What the well-dressed Demonstrator was wearing in 1971

That whole sense of emerging into a modern world was true for Ireland as well in the 1970s. Anybody who lived in Dublin in the 70s will remember the Dandelion Market – it was the place to see and be seen on Saturday morning, full of hippies and trendies selling antiques, tat, artwork, crafts and lots of cool clothes. No tweed suits here – those fringed waistcoats were more my style! Take a look at RTE Archives footage from around then. Were you there? Recognise anyone?

Some of the photographs of the Dandelion Market that accompanied Maeve Binchy’s article

And guess who wrote about it in the January-February issue? Maeve Binchy! in 1971 Maeve was years away from a successful career as a novelist, but she was already a well-known columnist and editor of the women’s pages for the Irish Times. She and my mother, Lilian Roberts Finlay, shared a stage at the Vancouver Writers’ Festival in the 90s and I got to know her a little then, and as a friend of Mum’s. She was everything you imagine – warm, witty, wise and great company.
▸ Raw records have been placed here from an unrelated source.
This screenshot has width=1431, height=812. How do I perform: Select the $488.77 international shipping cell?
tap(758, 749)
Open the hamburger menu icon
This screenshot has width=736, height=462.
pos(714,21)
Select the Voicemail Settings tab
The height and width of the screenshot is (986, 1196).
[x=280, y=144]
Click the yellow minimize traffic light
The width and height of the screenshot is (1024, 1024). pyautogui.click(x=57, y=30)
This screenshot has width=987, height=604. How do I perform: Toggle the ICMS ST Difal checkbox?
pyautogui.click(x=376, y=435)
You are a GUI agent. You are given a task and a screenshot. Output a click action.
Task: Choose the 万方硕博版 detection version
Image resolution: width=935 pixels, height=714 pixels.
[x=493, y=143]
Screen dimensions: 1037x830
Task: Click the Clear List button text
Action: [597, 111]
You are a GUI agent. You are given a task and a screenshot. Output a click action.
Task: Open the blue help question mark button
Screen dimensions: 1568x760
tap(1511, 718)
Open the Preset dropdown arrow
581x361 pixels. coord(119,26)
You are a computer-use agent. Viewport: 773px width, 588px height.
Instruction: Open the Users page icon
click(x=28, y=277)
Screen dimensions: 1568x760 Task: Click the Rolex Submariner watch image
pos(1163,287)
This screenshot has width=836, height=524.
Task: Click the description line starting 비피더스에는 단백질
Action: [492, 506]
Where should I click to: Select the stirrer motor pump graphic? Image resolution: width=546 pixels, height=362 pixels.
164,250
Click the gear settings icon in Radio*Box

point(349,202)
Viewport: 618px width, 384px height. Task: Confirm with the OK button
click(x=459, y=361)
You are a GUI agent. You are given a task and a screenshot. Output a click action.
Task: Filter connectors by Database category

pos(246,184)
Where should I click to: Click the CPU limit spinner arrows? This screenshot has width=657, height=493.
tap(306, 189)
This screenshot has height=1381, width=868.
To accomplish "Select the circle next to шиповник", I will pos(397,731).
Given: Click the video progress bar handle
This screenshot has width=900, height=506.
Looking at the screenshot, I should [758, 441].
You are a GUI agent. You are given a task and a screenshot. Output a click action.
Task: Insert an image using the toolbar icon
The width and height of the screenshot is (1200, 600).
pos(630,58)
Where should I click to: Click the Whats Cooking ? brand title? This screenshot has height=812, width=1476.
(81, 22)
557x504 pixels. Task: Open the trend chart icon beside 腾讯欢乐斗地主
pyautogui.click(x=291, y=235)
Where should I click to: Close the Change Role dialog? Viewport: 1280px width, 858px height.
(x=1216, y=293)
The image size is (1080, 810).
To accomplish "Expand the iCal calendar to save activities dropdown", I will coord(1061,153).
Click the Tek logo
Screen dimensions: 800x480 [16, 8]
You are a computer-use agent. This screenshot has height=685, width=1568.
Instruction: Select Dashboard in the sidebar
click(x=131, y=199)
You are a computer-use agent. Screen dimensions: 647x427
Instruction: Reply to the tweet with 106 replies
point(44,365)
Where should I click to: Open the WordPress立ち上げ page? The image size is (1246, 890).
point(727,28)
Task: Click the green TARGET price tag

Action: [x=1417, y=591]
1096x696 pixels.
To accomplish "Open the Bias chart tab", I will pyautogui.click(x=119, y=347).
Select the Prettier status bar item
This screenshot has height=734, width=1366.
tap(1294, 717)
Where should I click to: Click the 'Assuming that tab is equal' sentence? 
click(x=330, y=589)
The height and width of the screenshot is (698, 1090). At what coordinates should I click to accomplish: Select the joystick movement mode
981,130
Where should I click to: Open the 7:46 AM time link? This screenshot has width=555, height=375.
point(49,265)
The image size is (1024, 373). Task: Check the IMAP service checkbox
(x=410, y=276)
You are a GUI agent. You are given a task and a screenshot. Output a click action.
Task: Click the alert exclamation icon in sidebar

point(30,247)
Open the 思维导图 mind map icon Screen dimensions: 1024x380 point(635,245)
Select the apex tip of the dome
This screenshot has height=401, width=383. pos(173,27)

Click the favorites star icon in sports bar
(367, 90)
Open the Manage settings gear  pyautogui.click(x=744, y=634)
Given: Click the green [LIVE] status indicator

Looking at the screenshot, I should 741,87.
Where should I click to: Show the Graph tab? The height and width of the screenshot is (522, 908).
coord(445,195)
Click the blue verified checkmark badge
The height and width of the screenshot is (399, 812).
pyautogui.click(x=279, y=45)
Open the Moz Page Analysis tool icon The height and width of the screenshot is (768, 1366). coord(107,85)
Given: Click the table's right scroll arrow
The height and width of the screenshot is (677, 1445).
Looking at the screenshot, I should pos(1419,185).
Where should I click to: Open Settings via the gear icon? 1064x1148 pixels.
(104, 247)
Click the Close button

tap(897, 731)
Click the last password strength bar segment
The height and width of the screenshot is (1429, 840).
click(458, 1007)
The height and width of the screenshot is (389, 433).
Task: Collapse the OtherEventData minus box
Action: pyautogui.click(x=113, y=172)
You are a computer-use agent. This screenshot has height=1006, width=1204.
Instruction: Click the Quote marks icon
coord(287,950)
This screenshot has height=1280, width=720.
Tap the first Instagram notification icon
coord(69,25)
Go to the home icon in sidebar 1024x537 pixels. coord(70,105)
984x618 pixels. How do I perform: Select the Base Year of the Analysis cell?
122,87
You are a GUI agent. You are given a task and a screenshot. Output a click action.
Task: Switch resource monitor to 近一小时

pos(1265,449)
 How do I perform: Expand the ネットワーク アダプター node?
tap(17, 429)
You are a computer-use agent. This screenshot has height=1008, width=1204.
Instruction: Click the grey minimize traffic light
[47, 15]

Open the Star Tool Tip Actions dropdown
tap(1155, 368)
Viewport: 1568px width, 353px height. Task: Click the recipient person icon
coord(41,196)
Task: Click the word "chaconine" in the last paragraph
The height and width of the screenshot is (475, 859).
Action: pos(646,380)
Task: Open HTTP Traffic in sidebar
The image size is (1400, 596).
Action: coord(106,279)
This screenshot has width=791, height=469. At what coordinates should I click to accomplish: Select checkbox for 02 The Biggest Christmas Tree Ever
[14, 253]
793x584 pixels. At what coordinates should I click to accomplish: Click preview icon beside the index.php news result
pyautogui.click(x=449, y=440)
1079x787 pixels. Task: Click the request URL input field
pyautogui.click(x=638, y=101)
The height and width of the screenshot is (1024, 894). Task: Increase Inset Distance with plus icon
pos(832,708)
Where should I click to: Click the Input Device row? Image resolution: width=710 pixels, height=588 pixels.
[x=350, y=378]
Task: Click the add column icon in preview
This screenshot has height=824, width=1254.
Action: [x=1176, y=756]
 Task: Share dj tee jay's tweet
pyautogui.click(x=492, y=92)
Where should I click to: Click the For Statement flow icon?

The wonderful Maeve Binchy (right), my mother, Lilian Roberts Finlay (left) and our great friend Ingrid, Vancouver, 1998

The Dandelion piece was followed by an article, Some Unexpected Ballad Writers, by Grainne Yeats. I wasn’t sure who Grainne Yeats was so I looked her up. She was WB’s daughter-in-law but that was not her claim to fame. An accomplished harpist and speaker of Irish, she was a music historian and virtuoso singer and player, performing all over the world, and an expert in the music of Turlough O’Carolan. She singlehandedly revived the playing of the kind of traditional wire-strung harp that O’Carolan would have played. Her obituary in the Irish Times spells out her many achievements, while a short YouTube clip gives you a flavour of the sound of the harp.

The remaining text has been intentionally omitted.